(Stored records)
/---
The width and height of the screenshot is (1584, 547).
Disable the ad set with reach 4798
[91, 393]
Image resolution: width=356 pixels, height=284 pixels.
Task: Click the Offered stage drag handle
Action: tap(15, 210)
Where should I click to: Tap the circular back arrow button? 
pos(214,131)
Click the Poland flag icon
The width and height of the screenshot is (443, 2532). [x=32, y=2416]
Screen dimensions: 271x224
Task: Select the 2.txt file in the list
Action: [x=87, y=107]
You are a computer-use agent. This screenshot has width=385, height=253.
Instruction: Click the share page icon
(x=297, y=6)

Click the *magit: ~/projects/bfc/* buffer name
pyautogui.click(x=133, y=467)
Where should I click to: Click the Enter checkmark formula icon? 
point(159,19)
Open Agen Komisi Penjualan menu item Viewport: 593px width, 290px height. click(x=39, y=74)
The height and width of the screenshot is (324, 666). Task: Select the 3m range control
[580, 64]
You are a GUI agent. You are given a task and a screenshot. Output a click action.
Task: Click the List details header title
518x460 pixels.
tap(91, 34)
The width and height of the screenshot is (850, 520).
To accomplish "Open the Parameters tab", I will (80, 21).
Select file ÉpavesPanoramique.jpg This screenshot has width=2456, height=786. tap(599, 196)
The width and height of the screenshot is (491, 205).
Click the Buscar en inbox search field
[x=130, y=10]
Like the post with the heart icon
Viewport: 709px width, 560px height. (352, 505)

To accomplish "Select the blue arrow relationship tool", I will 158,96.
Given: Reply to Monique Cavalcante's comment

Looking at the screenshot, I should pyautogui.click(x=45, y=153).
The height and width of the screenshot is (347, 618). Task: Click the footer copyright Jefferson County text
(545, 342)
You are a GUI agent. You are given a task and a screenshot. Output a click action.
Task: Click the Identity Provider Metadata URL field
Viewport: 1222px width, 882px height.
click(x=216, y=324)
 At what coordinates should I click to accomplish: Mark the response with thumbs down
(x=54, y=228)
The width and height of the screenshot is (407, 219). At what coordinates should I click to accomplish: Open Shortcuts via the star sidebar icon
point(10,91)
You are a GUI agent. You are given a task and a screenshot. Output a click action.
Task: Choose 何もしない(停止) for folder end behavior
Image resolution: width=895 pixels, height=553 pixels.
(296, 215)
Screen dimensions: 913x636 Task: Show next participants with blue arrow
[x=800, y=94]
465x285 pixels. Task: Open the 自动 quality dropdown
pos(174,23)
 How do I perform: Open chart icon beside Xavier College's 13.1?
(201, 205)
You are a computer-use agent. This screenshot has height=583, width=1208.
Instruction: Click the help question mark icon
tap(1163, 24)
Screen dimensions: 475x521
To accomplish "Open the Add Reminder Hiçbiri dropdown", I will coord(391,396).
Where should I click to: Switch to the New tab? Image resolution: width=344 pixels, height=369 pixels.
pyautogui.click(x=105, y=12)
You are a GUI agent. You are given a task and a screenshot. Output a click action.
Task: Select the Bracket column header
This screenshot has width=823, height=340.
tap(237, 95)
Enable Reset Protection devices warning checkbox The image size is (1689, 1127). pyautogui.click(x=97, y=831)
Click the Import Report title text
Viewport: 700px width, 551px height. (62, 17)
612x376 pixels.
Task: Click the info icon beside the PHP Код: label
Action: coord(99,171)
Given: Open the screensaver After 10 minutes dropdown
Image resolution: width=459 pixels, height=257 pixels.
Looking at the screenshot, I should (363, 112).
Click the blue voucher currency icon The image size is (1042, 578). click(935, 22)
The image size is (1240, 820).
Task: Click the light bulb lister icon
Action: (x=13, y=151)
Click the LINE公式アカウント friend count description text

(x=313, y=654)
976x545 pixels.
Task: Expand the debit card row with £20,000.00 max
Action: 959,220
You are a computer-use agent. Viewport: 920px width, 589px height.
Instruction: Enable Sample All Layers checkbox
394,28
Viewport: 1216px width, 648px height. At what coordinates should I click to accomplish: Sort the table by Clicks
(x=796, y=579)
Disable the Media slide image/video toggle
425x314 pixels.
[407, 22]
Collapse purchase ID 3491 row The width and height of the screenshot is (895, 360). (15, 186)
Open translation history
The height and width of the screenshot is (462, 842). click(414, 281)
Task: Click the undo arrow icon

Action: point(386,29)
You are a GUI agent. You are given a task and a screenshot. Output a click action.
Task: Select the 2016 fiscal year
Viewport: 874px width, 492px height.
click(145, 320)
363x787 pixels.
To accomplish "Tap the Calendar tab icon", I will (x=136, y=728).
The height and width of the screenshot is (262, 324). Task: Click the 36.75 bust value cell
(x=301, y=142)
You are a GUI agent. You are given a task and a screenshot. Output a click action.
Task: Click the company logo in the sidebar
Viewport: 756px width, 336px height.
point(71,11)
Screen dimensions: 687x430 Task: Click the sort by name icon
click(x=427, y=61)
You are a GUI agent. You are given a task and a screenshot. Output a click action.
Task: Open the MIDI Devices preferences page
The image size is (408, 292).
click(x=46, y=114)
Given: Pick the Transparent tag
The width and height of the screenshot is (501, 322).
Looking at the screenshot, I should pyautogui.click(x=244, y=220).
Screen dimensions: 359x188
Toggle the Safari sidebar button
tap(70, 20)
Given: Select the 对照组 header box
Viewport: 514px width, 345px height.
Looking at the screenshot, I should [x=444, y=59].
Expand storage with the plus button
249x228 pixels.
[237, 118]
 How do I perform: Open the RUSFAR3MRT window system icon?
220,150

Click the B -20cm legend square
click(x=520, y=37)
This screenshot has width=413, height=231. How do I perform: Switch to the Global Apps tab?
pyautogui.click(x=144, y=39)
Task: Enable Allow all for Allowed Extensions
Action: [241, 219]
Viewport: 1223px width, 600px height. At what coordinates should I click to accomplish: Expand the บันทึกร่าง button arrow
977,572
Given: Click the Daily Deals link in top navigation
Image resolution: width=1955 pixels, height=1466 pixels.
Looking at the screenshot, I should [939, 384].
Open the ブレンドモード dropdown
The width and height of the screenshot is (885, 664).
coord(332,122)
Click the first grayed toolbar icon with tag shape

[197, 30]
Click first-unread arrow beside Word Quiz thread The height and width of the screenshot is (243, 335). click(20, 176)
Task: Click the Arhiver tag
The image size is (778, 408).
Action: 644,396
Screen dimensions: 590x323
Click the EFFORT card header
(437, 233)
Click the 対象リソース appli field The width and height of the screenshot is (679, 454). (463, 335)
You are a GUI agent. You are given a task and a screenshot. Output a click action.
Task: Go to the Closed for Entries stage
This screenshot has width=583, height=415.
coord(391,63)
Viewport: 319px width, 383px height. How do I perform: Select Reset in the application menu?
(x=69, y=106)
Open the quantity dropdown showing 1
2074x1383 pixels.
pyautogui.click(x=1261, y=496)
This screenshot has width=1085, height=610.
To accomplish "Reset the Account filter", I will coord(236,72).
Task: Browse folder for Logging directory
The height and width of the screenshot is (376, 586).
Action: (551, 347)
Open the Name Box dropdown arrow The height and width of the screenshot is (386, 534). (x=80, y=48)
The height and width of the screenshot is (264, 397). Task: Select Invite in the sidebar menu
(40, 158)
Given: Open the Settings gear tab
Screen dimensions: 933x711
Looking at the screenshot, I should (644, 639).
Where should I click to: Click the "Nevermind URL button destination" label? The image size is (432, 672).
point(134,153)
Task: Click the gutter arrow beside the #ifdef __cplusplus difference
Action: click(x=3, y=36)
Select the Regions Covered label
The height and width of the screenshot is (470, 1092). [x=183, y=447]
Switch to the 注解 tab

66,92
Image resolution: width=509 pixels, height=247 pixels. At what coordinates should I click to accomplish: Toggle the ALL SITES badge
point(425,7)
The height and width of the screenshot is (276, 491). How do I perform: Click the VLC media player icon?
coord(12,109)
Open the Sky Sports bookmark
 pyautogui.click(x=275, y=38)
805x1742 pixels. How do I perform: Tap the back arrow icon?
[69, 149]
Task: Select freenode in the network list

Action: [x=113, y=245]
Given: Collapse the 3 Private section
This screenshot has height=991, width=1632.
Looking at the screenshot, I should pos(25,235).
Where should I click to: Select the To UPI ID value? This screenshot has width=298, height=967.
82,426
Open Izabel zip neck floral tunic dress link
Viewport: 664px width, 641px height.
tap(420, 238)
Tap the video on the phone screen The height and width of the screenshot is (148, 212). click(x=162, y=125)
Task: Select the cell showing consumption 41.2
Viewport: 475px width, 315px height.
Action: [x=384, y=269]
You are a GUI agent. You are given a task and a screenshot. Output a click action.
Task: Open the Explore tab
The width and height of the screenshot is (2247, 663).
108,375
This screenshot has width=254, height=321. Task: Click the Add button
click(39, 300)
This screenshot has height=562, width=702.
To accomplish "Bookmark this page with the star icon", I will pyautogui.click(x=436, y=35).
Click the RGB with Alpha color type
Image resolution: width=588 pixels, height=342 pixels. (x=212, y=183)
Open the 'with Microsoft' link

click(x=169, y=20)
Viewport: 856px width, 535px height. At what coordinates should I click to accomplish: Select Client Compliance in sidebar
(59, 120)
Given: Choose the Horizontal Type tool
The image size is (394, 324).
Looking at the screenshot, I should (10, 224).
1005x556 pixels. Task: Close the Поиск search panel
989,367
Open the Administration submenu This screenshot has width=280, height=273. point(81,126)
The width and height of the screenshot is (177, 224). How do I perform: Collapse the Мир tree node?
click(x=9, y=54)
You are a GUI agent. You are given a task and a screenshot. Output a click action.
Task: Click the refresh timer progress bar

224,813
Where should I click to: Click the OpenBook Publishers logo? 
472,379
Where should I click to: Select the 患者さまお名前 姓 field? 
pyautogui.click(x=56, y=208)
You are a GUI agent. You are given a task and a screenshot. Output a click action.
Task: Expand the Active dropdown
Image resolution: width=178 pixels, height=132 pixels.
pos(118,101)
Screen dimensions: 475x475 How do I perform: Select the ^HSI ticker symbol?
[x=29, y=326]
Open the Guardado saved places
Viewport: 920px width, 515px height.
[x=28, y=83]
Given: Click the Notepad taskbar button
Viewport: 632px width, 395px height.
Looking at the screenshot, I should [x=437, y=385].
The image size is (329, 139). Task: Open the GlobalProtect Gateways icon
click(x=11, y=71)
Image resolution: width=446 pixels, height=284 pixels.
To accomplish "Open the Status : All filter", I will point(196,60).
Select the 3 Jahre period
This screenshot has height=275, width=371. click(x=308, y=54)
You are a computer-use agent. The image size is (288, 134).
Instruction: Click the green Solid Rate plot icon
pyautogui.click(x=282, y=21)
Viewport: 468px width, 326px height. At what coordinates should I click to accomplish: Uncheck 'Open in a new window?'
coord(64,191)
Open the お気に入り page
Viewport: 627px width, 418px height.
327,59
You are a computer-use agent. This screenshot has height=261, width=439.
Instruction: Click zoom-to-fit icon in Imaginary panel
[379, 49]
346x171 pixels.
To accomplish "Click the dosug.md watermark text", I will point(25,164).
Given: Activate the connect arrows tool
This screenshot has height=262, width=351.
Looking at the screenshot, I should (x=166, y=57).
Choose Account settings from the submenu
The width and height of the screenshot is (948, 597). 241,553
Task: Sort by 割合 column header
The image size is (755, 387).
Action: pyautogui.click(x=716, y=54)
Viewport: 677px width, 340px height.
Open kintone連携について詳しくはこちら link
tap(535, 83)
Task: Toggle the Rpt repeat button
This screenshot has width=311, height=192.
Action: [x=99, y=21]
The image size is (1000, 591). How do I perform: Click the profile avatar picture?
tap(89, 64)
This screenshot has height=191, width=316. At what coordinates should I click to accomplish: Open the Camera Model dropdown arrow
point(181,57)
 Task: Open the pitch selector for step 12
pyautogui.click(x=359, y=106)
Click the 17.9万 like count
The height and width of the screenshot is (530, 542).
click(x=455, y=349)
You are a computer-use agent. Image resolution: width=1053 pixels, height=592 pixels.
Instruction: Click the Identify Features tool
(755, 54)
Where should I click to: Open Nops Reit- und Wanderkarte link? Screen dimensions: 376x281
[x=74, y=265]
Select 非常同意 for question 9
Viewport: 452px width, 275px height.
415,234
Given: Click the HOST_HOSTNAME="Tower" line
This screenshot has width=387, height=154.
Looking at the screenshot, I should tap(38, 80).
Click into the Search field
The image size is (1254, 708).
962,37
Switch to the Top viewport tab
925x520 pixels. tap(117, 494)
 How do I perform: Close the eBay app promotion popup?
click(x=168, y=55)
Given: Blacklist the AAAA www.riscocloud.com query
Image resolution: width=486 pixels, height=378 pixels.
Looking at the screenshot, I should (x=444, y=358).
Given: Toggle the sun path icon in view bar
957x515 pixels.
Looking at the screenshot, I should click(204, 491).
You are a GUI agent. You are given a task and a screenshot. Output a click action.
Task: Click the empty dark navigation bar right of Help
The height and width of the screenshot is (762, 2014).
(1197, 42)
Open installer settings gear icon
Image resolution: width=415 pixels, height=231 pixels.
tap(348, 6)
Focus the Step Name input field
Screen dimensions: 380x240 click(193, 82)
\---
-- EXERCISE AIM --
Nothing but a number is expected: the tally of lines in the records that include the word "computer".

-- TASK ANSWER --
6